Yesterday in Stockholm, three scientists were awarded the Nobel Prize in Physiology or Medicine for discovering drugs to treat parasitic diseases such as malaria, river blindness, and elephantiasis.

Tu Youyou (right) and her tutor Lou Zhicen in China Academy of Chinese Medical Sciences in the 1950s. Photo credit: Xinhua News/Creative Commons
China’s Youyou Tu was awarded one half of the prize—and she is China’s first Nobel laureate in medicine! Her 1971 discovery of the drug artemisinin helped cut the number of worldwide malaria deaths in HALF. That’s unbelievable!
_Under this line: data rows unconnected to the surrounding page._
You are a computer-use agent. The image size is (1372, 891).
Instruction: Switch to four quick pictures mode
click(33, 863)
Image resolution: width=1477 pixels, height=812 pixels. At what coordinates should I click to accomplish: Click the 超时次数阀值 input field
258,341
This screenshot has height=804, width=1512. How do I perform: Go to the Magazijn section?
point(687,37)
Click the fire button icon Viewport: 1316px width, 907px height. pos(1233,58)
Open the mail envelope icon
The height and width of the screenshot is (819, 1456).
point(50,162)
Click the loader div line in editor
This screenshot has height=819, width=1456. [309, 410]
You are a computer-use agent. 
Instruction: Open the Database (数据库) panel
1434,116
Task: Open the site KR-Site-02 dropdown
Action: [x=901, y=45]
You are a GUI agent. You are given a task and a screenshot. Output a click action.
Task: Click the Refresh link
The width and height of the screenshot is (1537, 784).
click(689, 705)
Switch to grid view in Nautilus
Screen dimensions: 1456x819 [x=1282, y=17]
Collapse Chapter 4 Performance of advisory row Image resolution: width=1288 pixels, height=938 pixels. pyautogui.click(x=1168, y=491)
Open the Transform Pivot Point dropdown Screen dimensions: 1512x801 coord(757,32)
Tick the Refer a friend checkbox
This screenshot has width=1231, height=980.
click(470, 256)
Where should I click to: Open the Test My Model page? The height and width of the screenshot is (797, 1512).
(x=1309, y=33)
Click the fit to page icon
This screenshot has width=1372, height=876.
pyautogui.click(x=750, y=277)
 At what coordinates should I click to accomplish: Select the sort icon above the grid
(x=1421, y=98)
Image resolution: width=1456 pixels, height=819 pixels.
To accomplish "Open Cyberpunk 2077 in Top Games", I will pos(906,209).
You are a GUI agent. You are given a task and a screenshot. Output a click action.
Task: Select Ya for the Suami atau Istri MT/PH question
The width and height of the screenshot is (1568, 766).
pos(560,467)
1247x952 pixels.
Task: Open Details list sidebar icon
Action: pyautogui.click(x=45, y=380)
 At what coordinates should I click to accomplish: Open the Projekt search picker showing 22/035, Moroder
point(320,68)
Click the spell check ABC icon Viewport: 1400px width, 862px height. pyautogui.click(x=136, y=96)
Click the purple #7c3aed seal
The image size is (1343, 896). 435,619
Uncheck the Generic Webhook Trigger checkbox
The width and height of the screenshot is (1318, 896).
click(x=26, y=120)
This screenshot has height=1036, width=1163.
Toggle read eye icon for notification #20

This sculpture—”Sightless among Miracles” by Skip Wallen—in Amsterdam represents a boy who helps an older man blinded by Onchocerciasis, or river blindness. Photo credit: Creative Commons
Irish-born William Campbell and Japan’s Satoshi Omura were awarded the other half of the prize for discovering ivermectin, a drug that can treat elephantiasis, river blindness, and other roundworm infections. These conditions, part of a group known as neglected tropical diseases, are common among the world’s poorest people: Elephantiasis causes disfiguring swelling of the legs and scrotum, while river blindness starts with intense itching and ends with blindness once the parasites invade the victim’s eyes. (Read more at NPR.org.)
Omura and Campbell’s compound can make it impossible for the parasite to reproduce and so introduces a potential to eradicate these terrible diseases.
Congratulations to these incredible scientists. We’re so inspired by their work fighting preventable disease in Africa and the rest of the world!